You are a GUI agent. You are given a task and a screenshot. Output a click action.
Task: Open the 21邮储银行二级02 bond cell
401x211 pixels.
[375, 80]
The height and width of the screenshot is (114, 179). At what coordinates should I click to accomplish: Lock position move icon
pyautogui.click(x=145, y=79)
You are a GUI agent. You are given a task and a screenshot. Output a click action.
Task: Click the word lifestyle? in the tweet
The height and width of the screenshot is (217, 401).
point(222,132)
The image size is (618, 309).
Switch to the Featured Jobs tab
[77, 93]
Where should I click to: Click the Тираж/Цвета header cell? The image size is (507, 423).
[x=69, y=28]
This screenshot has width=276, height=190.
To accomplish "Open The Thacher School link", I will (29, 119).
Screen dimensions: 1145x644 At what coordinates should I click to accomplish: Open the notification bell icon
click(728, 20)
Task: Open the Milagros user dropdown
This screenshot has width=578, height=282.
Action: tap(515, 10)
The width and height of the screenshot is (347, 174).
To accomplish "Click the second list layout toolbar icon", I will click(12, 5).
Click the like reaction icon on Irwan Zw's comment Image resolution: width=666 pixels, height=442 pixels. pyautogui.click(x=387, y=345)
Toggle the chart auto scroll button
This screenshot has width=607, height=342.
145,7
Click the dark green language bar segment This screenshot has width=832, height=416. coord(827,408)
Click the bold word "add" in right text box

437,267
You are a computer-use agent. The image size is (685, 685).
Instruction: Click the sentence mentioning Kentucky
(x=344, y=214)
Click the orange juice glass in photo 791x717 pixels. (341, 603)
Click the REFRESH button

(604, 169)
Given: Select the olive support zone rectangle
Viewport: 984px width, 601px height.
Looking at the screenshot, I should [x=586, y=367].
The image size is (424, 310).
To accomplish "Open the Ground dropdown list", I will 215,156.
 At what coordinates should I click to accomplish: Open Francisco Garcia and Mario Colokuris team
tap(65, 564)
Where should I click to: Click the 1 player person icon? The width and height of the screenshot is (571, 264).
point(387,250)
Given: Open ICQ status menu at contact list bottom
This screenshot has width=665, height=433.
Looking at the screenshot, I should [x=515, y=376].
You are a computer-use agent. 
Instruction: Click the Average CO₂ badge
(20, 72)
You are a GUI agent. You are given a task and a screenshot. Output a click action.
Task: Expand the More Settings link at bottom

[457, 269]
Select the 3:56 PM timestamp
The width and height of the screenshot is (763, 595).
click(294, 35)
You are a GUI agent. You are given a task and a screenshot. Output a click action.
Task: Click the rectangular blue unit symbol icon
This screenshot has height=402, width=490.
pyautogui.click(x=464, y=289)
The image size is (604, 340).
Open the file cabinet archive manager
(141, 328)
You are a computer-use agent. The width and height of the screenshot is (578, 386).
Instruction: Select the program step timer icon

========================================================================

- [Your task] Filter the entries above down to the lines that contain the word "computer".

- [Written solution]
You are a computer-use agent. The image size is (685, 685).
You are a computer-use agent. 
You are a computer-use agent. The width and height of the screenshot is (578, 386).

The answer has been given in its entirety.